Mi è sempre piaciuto, fin da bambina, immaginare l’angelo custode.
Ricordo come se fosse adesso, in questo istante preciso, la ricerca spasmodica che facevo. Volevo trovarlo, volevo trovare il mio angelo custode.
Lo cercavo ovunque. Avrò avuto sei anni, in quel tempo bizzarro che scorre fermo, scosso da entusiasmi e tremori.
Il mio chiodo fisso era lui: l’angelo.
La mamma diceva che era il mio custode, che stava sempre con me. Perché non riuscivo a vederlo?
Così, per fregarlo, mentre camminavo all’improvviso giravo di scatto la testa. Prima e destra, poi a sinistra. Niente. Lui non c’era. Era più veloce di me, il birichino. E riusciva sempre a nascondersi.
L’ho cercato invano, l’ho cercato per anni.
Quando sono cresciuta, la mamma mi ha detto che non era poi così sicura dell’esistenza dell’angelo.
Forse era per questo che nella mia famiglia nessuno andava alla messa, la domenica mattina. Perché gli angeli non esistevano.
Sempre in quel periodo scoprii che tutti i regali che radunavo e impacchettavo di giorno, sistemandoli sul davanzale del terrazzino prima di coricarmi, non se li prendeva Dio ma la mamma. Li rimetteva a posto dicendomi che lui li aveva apprezzati, che erano piaciuti. E io ero tutta contenta.
Cosa regalavo? Scatole, bambole, nastri…
Ma non era lui a prenderli, era la mamma.

▶ [Compito assegnato 1]:
Puoi ricopiare parola per parola il passo del racconto sull'angelo custode da "Il mio chiodo" a "sempre a nascondersi."?

▶ [Dati grezzi]:
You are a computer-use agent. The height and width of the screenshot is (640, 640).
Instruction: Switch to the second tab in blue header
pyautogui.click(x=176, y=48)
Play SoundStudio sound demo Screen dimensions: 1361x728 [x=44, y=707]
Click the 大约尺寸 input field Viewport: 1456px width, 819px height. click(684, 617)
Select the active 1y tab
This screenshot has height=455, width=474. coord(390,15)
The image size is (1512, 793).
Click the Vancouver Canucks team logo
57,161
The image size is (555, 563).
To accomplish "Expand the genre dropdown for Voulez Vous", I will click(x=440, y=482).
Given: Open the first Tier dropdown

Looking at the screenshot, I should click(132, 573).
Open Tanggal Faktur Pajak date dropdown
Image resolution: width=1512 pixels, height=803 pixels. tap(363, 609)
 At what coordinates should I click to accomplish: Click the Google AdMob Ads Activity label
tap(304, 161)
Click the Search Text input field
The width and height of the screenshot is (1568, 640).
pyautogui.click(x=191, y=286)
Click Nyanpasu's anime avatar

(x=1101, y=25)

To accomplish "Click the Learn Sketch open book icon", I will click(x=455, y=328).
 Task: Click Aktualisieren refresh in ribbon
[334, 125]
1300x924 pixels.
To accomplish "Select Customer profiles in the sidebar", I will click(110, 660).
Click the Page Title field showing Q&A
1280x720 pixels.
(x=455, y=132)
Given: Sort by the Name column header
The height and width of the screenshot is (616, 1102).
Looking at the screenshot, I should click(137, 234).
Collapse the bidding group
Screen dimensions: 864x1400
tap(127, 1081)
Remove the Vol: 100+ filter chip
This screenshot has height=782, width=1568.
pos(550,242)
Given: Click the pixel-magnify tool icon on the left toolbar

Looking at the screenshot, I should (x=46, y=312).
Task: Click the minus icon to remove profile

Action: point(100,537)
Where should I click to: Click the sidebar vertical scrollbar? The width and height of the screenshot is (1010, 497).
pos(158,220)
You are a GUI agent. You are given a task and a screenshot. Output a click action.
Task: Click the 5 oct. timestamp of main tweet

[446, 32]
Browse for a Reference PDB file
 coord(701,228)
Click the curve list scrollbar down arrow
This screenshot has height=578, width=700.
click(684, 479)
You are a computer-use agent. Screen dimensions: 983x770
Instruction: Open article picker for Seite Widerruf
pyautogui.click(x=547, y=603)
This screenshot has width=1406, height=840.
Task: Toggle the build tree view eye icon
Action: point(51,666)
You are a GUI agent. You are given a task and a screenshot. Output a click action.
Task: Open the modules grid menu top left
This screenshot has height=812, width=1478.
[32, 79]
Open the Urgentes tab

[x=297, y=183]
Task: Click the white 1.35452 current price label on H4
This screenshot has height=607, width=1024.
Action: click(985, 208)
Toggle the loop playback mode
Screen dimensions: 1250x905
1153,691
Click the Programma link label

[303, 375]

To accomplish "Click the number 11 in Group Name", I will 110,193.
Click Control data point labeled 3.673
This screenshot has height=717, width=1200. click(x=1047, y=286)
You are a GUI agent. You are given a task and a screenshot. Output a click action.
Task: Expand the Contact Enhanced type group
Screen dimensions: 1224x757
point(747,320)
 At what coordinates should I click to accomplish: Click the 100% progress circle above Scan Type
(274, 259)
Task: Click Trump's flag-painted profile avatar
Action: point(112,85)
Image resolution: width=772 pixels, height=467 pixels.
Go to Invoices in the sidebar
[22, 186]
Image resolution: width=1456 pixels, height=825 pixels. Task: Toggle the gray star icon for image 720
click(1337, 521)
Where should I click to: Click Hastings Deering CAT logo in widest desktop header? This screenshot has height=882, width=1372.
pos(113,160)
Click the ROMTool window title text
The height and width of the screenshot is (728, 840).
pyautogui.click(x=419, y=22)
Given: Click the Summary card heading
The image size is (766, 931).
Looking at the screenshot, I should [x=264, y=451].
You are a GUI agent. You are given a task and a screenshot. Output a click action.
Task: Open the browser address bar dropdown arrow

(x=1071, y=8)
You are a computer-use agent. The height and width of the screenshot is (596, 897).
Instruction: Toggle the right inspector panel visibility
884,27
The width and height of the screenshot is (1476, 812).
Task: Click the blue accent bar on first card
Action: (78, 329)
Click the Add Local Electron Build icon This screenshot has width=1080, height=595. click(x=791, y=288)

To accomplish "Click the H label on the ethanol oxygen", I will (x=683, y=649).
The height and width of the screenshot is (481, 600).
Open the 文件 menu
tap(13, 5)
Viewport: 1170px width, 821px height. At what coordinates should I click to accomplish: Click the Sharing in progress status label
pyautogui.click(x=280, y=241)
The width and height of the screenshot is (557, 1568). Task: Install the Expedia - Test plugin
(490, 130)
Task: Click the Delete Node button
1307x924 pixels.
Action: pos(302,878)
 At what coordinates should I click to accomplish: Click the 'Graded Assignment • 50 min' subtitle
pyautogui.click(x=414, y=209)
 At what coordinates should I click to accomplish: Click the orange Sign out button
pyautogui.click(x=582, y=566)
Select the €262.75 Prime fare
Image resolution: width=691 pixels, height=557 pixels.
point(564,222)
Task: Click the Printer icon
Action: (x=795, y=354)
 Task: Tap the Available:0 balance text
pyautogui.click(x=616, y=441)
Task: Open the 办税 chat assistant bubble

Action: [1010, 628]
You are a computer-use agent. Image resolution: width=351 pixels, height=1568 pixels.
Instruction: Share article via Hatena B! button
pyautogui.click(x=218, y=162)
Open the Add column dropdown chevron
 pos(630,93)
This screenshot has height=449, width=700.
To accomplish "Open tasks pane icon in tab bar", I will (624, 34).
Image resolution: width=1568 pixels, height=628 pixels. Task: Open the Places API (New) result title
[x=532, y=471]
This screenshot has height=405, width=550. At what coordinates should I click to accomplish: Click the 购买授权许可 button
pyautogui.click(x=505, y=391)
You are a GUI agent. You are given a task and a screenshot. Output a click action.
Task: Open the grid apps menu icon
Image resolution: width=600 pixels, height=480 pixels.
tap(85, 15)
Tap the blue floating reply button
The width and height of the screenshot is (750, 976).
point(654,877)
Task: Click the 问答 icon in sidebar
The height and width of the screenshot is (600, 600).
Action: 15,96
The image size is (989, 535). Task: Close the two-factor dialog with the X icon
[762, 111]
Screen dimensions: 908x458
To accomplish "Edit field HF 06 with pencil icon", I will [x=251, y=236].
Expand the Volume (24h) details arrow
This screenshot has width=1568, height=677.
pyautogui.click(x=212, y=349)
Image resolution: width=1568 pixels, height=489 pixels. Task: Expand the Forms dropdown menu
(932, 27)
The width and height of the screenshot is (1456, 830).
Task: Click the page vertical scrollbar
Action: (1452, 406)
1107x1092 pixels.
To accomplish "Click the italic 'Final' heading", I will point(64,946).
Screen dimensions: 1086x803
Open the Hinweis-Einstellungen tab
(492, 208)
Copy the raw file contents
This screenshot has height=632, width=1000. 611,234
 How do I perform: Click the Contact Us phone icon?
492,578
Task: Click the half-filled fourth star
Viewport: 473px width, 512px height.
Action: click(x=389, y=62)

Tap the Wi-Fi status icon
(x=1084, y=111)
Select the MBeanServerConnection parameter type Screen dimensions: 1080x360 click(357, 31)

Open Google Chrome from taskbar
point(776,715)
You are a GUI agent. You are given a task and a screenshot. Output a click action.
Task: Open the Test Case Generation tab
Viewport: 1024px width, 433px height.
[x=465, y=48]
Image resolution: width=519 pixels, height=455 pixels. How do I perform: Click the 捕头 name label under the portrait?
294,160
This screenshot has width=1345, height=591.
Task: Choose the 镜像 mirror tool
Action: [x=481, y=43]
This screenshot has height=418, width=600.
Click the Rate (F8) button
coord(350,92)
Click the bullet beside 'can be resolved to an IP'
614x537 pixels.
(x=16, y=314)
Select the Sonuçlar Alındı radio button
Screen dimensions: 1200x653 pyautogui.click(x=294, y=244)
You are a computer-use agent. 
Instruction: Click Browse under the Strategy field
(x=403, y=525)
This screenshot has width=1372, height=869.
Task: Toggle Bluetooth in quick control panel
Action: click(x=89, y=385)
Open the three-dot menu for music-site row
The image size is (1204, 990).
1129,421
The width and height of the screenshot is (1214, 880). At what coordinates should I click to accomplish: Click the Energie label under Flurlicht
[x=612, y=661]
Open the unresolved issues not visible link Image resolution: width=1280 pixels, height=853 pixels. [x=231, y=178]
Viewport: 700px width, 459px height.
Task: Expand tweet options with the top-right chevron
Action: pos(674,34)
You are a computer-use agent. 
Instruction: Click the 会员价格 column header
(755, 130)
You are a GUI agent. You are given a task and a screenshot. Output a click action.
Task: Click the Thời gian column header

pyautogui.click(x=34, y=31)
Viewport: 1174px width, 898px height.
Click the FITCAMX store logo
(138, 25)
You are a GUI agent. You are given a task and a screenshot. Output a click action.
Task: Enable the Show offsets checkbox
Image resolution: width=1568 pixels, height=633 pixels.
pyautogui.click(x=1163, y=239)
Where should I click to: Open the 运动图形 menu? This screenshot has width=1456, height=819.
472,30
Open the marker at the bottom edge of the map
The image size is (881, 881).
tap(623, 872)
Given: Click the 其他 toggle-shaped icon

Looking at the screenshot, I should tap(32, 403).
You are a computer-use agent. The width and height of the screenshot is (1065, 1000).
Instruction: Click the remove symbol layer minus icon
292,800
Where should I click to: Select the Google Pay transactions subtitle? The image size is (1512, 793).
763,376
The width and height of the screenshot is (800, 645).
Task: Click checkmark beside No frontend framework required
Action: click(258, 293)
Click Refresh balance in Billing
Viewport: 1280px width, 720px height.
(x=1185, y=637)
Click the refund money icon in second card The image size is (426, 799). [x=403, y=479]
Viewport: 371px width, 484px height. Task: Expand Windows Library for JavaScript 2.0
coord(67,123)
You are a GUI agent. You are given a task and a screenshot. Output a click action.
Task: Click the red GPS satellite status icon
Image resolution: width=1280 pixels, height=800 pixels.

▶ [Compito assegnato 2]:
Quali righe dei record contengono la stringa "scrollbar"? Elencale tutte.

▶ [Soluzione 1]:
Il mio chiodo fisso era lui: l’angelo.
La mamma diceva che era il mio custode, che stava sempre con me. Perché non riuscivo a vederlo?
Così, per fregarlo, mentre camminavo all’improvviso giravo di scatto la testa. Prima e destra, poi a sinistra. Niente. Lui non c’era. Era più veloce di me, il birichino. E riusciva sempre a nascondersi.

▶ [Soluzione 2]:
Where should I click to: Click the sidebar vertical scrollbar? The width and height of the screenshot is (1010, 497).
Click the curve list scrollbar down arrow
Task: Click the page vertical scrollbar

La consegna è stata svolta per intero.